EP by The Jellyrox
- Released: April 23, 2013
- Genre: Electronic, indietronic, electropop, techno
- Length: 23:17
- Label: Independent
- Producer: Matt Langston

The Jellyrox chronology
| Heta Himlen (2012) | Embellish (2013) | Bang & Whimper (2016) |

= Embellish (EP) =

Embellish is the second official extended play release by the American electropop music artist, The Jellyrox.

Professional ratings
Review scores
| Source | Rating |
| CM Addict |  |
| Cross Rhythms | (Favorable) |
| New Release Tuesday |  |

==Background==
The EP's production was heavily covered via The Jellyrox's Tumblr blog.

On January 10, 2013, Matt Langston revealed he had begun to work on a new EP and hoped to have it out sometime in the spring. Through his blog, Langston began a series of ten posts updating fans on the progress of the new release. After a few weeks, a pre-order of the Embellish EP was announced and set on The Jellyroxs official store. Fans who pre-ordered the record got it as early as a month in advance. Embellish debuted on iTunes April 23, 2013.
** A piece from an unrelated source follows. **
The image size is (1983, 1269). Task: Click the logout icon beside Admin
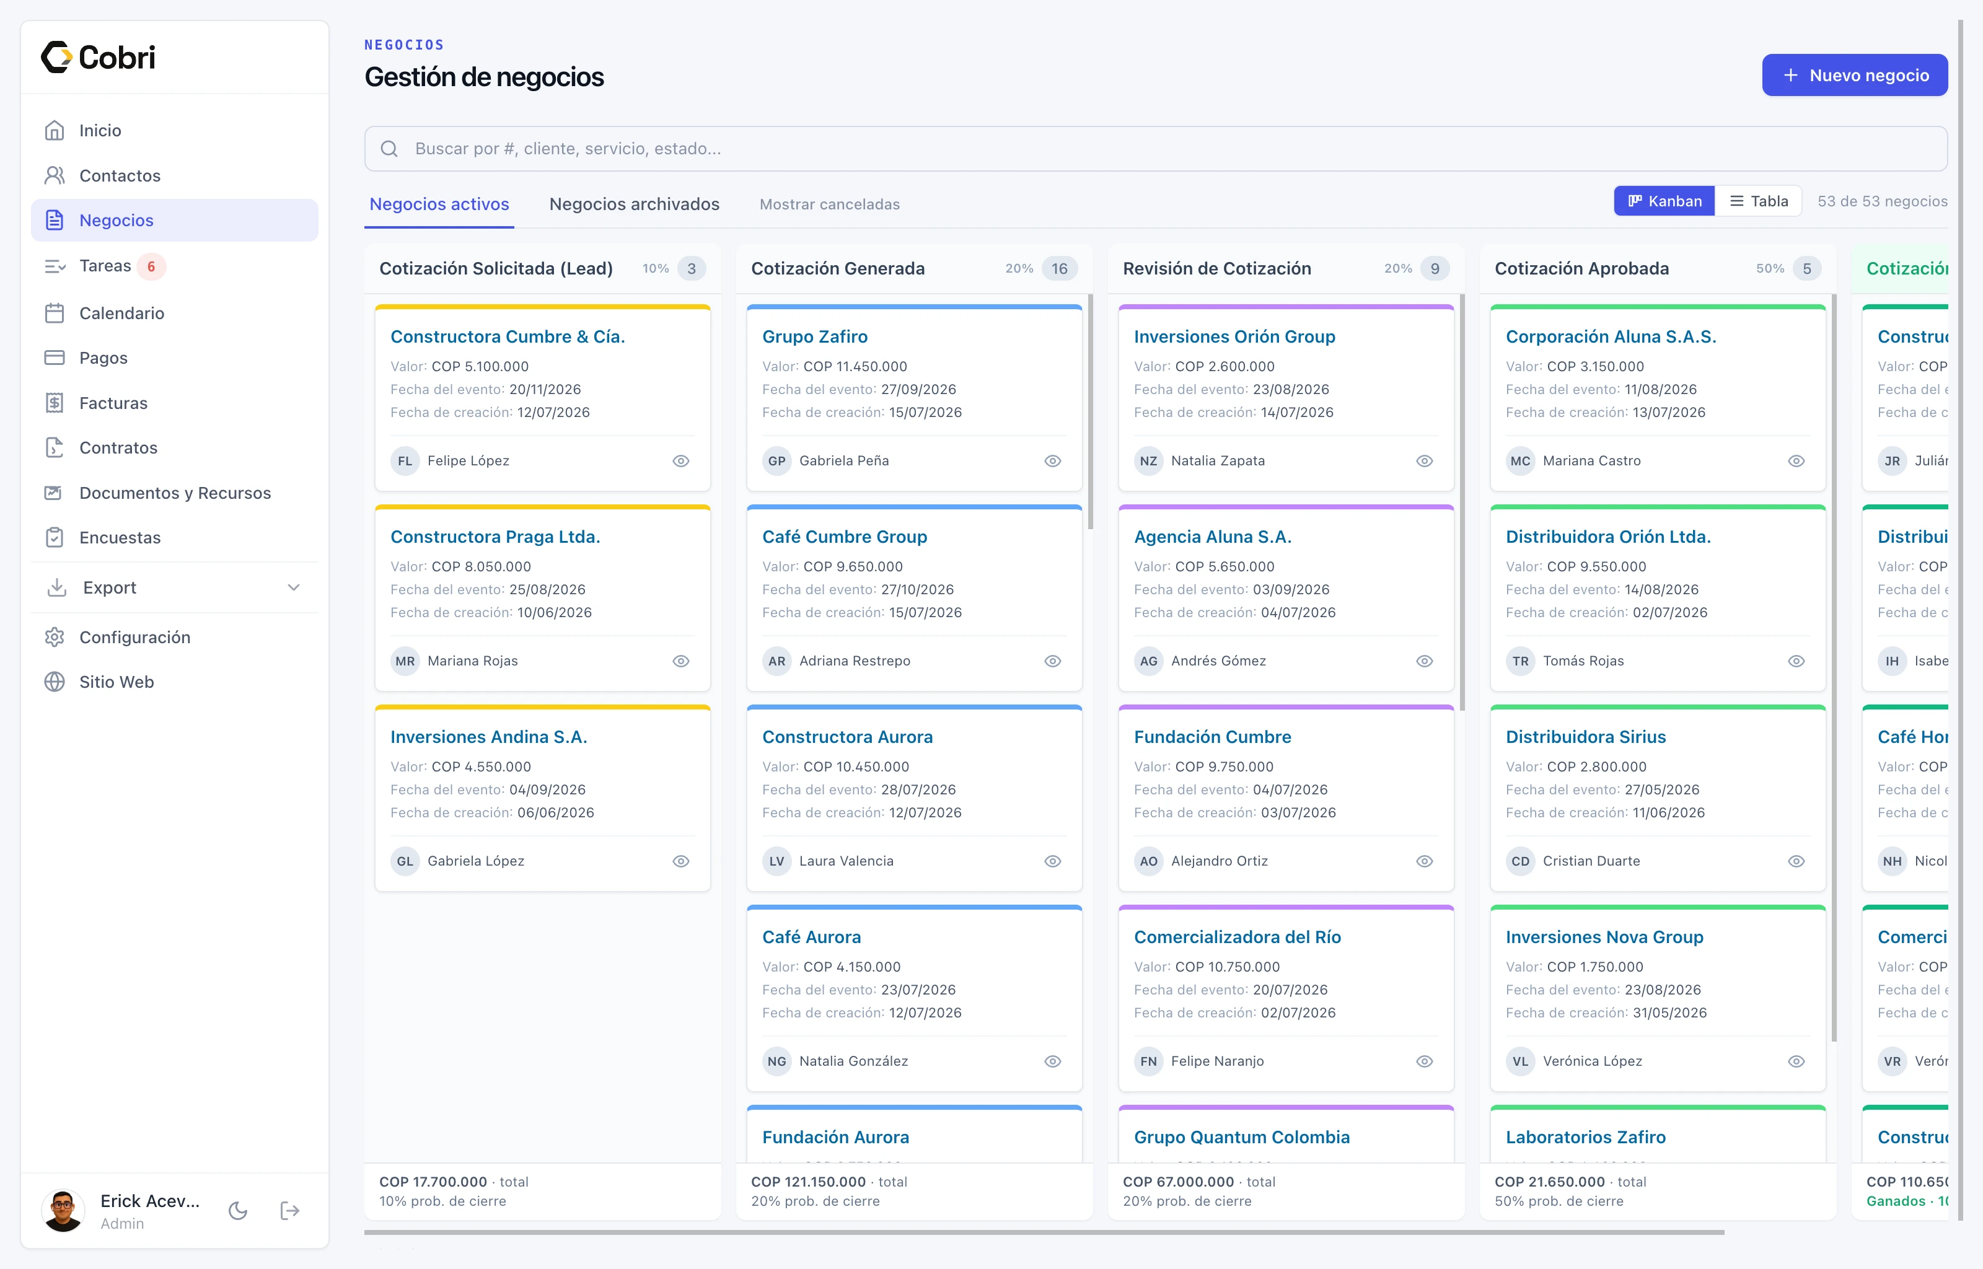289,1210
Matt Langston stated his reasons for his naming the EP, Embellish, when he said:

I’ve decided to call the EP Embellish, mostly because I kind of like the sound of that word and also because I feel like that's what most pop music is…a tiny idea that somehow gets dressed up and passed around a 1920’s jazz club and made a big deal of when it's really not. - Matt Langston
— Matt Langston, '

== Track listing ==

| No. | Title | Length |
|---|---|---|
| 1. | "Someone Else" | 4:24 |
| 2. | "Condo In Neverland" | 3:43 |
| 3. | "Rebel Tide" | 3:37 |
| 4. | "Fade To Fiction" | 4:01 |
| 5. | "Twisted" | 3:29 |
| 6. | "Your Oasis" | 4:03 |

Bonus acoustic single
| No. | Title | Length |
|---|---|---|
| 1. | "Rebel Tide (Coffee House version)" (released on BandCamp after the EP's debut) | 3:53 |

==Reception==
The EP received overall favorable reviews from different music sites and even garnered a rare 5-star rating from New Release Tuesday: "If you've been looking for an electronic album that is as exceptional as it is unpretentious, this is a project for you. Between the shimmering synth builds and the whimsically young yet honest lyrics, this is a collection that truly shines. Blending just the right amount of reflection and tongue-in-cheek cleverness in the lyrics, Matt Langston has created an EP that is solid from beginning to end both musically and lyrically." ~ Elraen of NRT

==2014-present==
On February 19, The Jellyrox announced via his Facebook that a music video was in the works for the track, "Your Oasis." Through various forms of social media in July, Matt Langston indicated that the music video is in pre-production and filming.

==Awards==
The EP was nominated for "Best EP of the Year" in the 2013 We Love Christian Music awards.

==Notes==
- Embellish was the first Jellyrox release to ever be available in a physical format. After the release, Langston went back and made his previous release, Heta Himlen available in a hard copy format via the "Embellish Special" on his official online store.
- In the first verse of the track, "Fade To Fiction," Langston makes a subtle reference to the song "Starlight" off his original Jellyrox EP release.
- Following the release, Langston made the acoustic version of "Rebel Tide" available on Bandcamp.
- A live recording from the release party of Embellish was posted in late June in which Langston performed Soft Cell's "Tainted Love". The song was released on The Jellyroxs SoundCloud with a download option for the first hundred to find it.
- The singles, "Someone Else," "Rebel Tide," and "Rebel Tide (Coffee House version)," have begun being played on three different radio stations.
- In the rough draft of the Embellish track listing, a seventh song entitled "Fade To Fiction (Acoustic)" was seen. However, this track has never been released.